The cyber attack that brought down Norwegian industrial firm Norsk Hydro on Tuesday is believed to have been orchestrated by hackers demanding ransom money, company officials confirmed at an afternoon press conference. Hydro won’t pay, and believes it will be able to get its systems back up and running.
“We have good back-up routines,” said Hydro’s finance director Eivind Kallevik. “Our main strategy is to reinstall data from the back-up systems.”
He conceded that the situation “is serious,” with Hydro’s entire global network still down on Tuesday afternoon along with its website, which was replaced with a message about the attack. “We are working hard to limit the virus (that infected Hydro’s systems during the night Norwegian time) and resolve the situation.”
Hydro still didn’t know who was behind the attack or when its systems could be cleared of what Norway’s National Cyber Security Center (NorCERT) called “ransom virus LockerGoga.” Norwegian Broadcasting (NRK) reported that NorCERT sent out warnings to its partners about the attack, spurring all public agencies in Norway into preparedness mode to prevent any further spread of the virus.

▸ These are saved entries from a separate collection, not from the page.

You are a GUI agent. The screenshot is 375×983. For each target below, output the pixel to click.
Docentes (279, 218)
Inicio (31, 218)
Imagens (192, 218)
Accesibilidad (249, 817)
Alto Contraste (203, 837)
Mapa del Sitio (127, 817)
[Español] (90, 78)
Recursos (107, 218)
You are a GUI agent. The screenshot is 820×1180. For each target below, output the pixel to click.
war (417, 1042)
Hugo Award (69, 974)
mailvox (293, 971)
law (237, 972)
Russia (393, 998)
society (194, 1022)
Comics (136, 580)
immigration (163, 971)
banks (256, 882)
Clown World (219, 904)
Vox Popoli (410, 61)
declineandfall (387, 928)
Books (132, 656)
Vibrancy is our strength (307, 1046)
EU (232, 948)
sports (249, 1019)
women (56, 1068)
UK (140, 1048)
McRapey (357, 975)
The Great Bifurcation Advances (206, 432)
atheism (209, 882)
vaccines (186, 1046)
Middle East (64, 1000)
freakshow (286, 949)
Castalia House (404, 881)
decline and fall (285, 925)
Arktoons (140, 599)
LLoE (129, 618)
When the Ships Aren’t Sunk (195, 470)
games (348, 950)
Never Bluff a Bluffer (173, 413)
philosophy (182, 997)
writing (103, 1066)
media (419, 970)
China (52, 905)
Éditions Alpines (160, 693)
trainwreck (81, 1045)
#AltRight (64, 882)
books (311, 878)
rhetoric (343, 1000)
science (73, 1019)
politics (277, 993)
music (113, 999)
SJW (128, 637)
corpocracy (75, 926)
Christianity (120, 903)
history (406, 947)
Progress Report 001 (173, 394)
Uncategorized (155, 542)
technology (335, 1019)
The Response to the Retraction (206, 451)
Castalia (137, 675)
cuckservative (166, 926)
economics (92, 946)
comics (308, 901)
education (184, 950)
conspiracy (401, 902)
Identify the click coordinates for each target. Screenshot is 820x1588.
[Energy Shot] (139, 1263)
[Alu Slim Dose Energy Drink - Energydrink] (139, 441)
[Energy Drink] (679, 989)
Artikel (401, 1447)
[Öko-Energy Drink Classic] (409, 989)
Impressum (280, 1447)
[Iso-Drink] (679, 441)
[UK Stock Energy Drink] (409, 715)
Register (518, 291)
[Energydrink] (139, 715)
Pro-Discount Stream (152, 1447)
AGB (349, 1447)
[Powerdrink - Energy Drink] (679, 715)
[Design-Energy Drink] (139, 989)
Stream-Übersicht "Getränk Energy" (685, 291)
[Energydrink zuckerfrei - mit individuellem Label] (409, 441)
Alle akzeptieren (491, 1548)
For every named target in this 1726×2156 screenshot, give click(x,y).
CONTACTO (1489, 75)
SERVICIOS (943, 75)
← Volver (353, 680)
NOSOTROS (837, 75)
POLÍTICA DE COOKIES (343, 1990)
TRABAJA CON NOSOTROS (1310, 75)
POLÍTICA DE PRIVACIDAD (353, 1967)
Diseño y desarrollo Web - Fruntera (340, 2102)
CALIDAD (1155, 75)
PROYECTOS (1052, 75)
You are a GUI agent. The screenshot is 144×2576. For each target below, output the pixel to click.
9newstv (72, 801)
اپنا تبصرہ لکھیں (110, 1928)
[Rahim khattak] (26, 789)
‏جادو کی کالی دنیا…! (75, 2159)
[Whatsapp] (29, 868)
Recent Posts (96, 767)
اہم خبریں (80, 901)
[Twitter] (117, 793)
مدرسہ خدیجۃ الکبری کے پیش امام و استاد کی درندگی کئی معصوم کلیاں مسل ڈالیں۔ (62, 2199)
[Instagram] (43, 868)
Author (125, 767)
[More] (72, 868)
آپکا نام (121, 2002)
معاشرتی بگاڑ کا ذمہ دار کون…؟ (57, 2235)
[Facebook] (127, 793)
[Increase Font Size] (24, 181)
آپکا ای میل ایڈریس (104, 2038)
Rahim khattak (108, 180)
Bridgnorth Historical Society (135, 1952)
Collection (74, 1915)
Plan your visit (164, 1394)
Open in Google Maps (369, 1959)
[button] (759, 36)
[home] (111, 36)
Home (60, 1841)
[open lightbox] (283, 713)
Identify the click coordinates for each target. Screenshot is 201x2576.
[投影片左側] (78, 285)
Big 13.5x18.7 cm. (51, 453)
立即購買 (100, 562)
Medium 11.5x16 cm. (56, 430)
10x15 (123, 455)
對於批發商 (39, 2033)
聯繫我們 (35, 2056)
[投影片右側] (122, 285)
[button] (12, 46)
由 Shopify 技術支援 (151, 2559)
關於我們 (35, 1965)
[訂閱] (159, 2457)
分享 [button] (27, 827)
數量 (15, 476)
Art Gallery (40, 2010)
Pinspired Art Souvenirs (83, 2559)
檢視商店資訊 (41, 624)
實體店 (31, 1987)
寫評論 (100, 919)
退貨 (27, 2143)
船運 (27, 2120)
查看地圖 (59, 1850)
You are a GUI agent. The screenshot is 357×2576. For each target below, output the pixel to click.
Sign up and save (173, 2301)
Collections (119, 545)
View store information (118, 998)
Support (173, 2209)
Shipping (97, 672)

NorCERT’s notification also said that the attack on Hydro, which is 34-percent owned by the state, was combined with an attack against its Active Directory (AD), the user database for the company that’s one of the largest aluminum producers n the world. NorCERT called for information from any other organizations hit by similar attacks as it continued to assist Hydro along with help from Norway’s national security authority NSM.
The hackers reportedly used both the ransom virus, blocking access to all information on a computer, while also attacking Hydro’s user- and log-in systems. Hydro was getting help from external experts to identify and analyze the virus.
“We will work around the clock until the problem is solved,” Kallevik said, adding that production was running as normal again later on Tuesday “and we’re doing all we can to minimize any consequences for customers.”